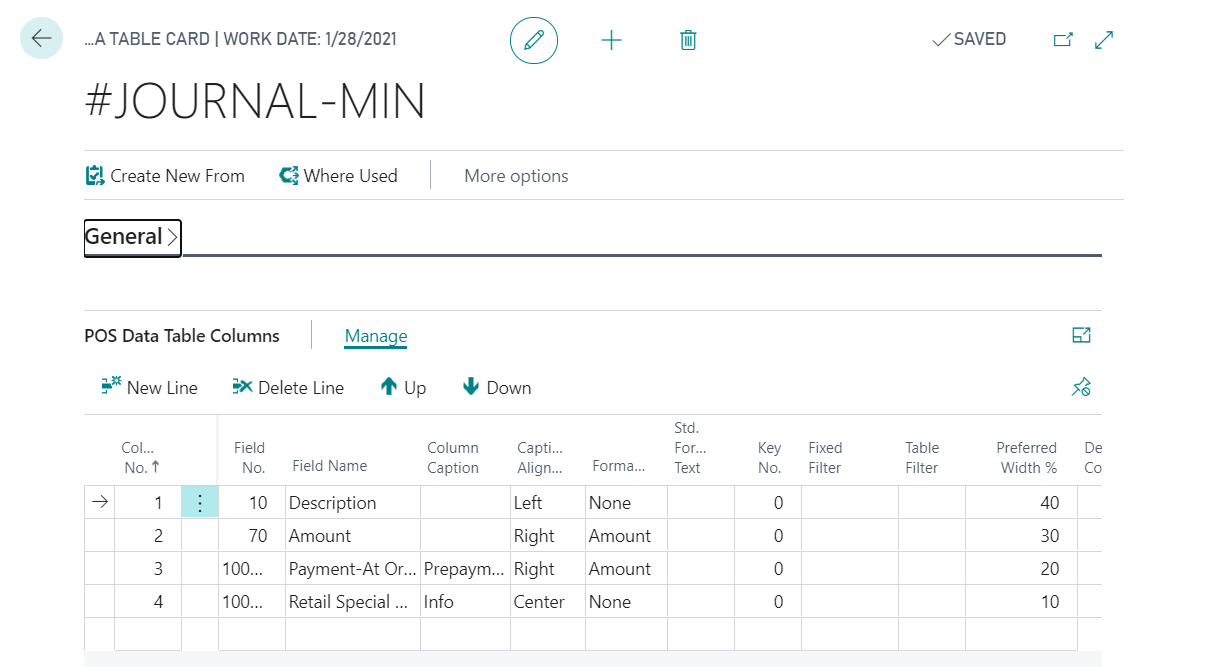
Task: Select the Amount field name cell
Action: pyautogui.click(x=351, y=536)
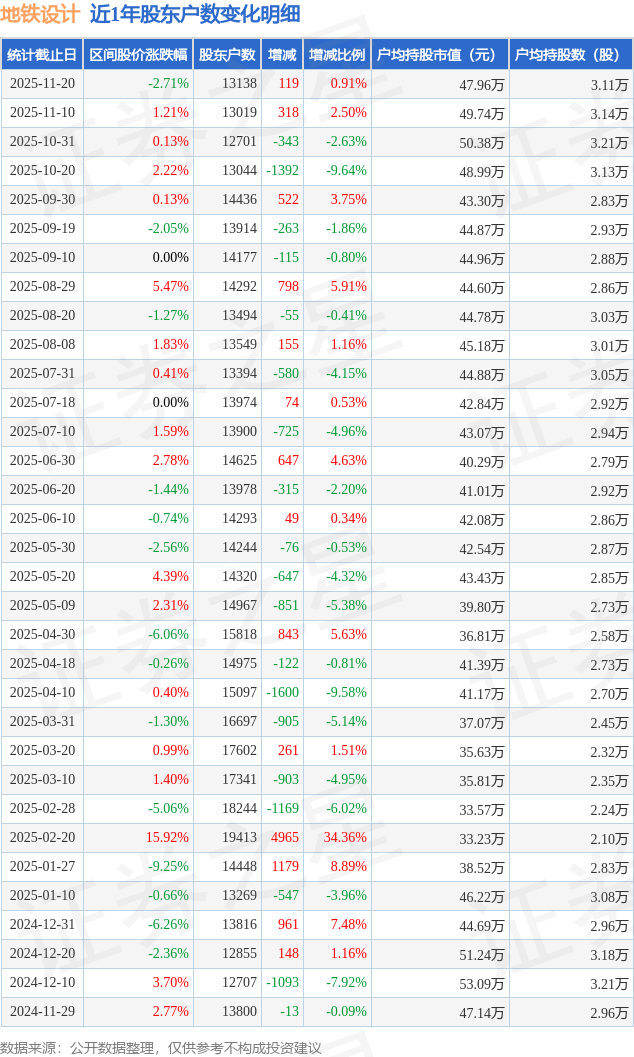Select the 区间股价涨跌幅 column header
Screen dimensions: 634x1057
[138, 55]
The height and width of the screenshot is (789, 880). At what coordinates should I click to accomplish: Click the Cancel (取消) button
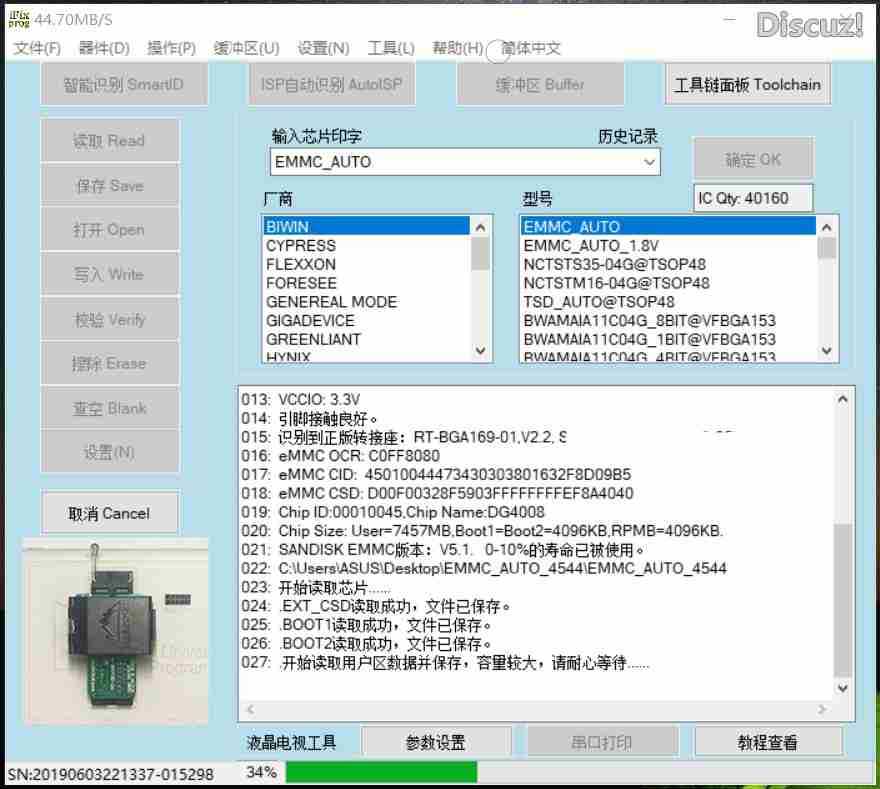coord(109,513)
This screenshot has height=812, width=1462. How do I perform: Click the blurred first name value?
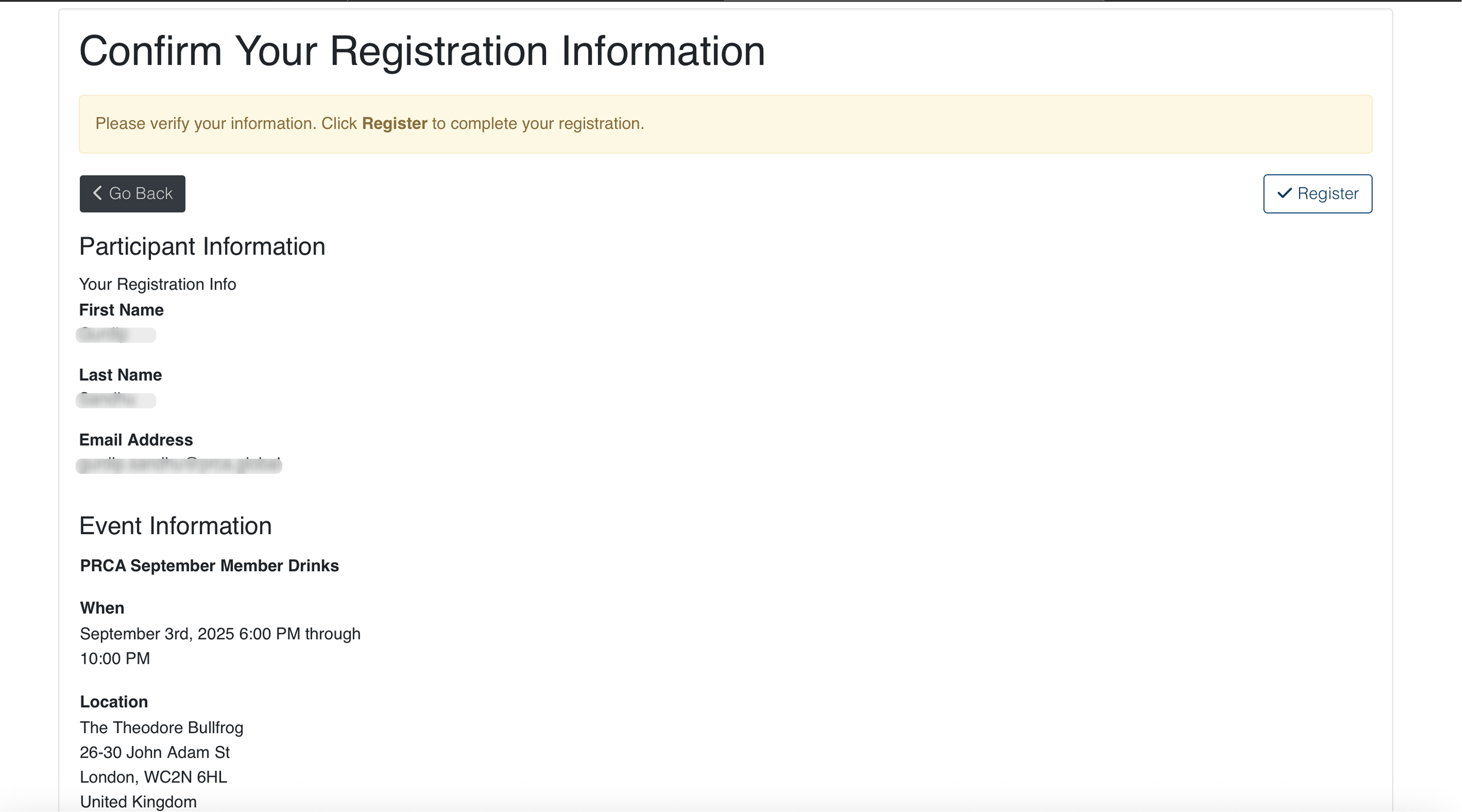point(116,335)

******************************

In the records above, locate the line containing "The height and", then copy exactly that line and every line after it through the end, omitting pictures.

◆ **PROBLEM SOLUTION**
The height and width of the screenshot is (789, 880). At what coordinates should I click to accomplish: Click the Cancel (取消) button
coord(109,513)
This screenshot has height=812, width=1462. How do I perform: Click the blurred first name value?
point(116,335)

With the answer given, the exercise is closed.